>> Start Given passage
# Is an '84 533i a classic?



## elderdxc533i (Oct 26, 2005)

I just purchased a 1984 533i 5 sp from a private owner. Although it had a salvage title, it steers and handles quite well. there is no body damage that I can see, and no damage to the interior. Would this be considered a classic?


----------



## KrisL (Dec 22, 2001)

elderdxc533i said:


> I just purchased a 1984 533i 5 sp from a private owner. Although it had a salvage title, it steers and handles quite well. there is no body damage that I can see, and no damage to the interior. Would this be considered a classic?


There is no hard-cut definition of the term... if it's a classic to you, that's all that matters .

Congratulations on the purchase.


----------



## dkmr (Jun 11, 2005)

:stupid: I agree. If you think it is, then it is.


----------



## Haaatschi (Oct 27, 2005)

I surely think it is. I consider my 1987 325 a "young classic"

There even is a mailing list for young classics at http://groups.yahoo.com/group/youngclassics/


----------



## elderdxc533i (Oct 26, 2005)
>> End Given passage
■ Task directions
Could you copy the forum thread from "There is no hard-cut" to "(Jun 11, 2005)", replacing "definition" with "meaning"?
>> Start Provided material
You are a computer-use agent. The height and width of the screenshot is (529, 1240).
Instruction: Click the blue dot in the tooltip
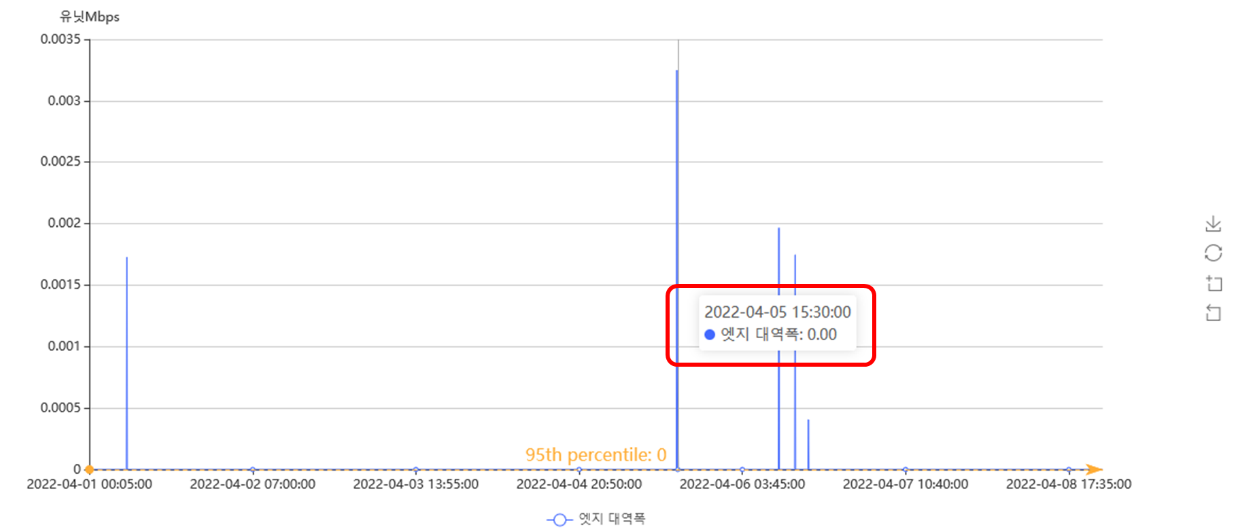710,334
>> End Provided material
■ Complete answer
There is no hard-cut meaning of the term... if it's a classic to you, that's all that matters .

Congratulations on the purchase.


----------



## dkmr (Jun 11, 2005)